While qPCR is widely recognized as among the most accurate of methods for quantifying gene expression, it is highly dependent on the use of reliable, stably expressed reference genes. With the increased availability of high-throughput methods for measuring gene expression, whole transcriptome approaches may be increasingly utilized for reference gene selection and validation. In this study, RNA-seq was used to identify a set of novel qPCR reference genes and also to evaluate a panel of traditional “housekeeping” reference genes in two species of the evolutionary model plant genus Mimulus More broadly, the methods proposed in this study can be used to harness the power of transcriptomes to identify appropriate reference genes for qPCR in any study organism, including emerging and non-model systems.

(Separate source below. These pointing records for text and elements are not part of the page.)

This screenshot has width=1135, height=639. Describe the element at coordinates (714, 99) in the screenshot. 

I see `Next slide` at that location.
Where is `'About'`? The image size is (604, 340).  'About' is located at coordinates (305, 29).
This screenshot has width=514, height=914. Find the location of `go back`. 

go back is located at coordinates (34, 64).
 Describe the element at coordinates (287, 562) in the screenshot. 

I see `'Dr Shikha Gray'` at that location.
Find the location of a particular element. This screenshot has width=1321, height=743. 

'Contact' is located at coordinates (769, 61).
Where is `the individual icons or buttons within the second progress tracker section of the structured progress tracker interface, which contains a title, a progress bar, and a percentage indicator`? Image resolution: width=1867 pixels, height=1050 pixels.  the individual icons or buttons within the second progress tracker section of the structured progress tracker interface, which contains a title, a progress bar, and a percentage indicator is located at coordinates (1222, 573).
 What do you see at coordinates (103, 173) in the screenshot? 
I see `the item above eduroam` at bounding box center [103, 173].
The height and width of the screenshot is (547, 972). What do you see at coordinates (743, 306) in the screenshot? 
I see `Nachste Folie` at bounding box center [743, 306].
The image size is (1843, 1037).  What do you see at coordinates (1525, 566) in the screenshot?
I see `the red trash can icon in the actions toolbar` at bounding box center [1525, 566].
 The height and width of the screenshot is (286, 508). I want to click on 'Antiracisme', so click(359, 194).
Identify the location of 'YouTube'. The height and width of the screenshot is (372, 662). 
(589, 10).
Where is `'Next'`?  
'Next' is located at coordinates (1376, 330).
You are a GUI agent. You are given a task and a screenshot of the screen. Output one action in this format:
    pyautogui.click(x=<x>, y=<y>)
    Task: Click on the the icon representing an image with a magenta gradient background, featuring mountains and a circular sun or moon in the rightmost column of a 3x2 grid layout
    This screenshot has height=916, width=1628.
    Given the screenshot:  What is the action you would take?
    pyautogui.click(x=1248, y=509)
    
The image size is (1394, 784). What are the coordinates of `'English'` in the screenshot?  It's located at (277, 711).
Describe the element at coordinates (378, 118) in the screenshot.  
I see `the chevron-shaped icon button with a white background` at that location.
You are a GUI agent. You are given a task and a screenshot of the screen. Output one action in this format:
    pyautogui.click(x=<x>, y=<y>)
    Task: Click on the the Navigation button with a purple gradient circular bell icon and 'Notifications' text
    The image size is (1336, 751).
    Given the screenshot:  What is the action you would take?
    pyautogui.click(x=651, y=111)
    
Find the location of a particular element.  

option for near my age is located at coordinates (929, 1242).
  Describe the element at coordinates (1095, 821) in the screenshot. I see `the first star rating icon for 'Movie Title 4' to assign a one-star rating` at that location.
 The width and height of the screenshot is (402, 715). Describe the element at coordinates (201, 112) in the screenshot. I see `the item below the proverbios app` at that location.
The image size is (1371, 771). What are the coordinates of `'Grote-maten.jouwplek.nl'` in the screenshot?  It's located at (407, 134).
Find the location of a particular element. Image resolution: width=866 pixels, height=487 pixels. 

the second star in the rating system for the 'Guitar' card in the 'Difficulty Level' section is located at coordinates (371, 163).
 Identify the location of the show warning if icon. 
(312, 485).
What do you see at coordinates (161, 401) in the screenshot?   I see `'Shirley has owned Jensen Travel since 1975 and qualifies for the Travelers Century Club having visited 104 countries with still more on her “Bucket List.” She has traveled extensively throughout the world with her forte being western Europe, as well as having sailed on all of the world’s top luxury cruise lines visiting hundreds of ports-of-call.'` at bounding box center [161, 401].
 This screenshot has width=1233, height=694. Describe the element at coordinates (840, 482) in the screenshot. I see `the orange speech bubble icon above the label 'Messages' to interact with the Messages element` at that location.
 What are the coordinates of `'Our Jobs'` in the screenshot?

Researchers at Whitman College found that RNA-seq accurately estimates gene expression means in comparison to qPCR, and that expression means are robust to moderate environmental and genetic variation. However, measures of expression variability were only in agreement with qPCR for samples obtained from a shared environment. This result, along with transcriptome-wide comparisons, suggests that environmental changes have greater impacts on expression variability than on expression means. The researchers discuss how this issue can be addressed through experimental design, and suggest that the ever-expanding pool of published transcriptomes represents a rich and low-cost resource for developing better reference genes for qPCR.
Expression variability estimates for selected traditional reference genes, based on CV
Expression variability in M. guttatus (A) and M. l. luteus (B) measured via RNA-seq on both T1 and T2 (left column) or via qPCR on T2 samples only (right column). Grey bars show the calculated CV when all tissue types are included and black bars show the calculated CV when petal tissue is excluded.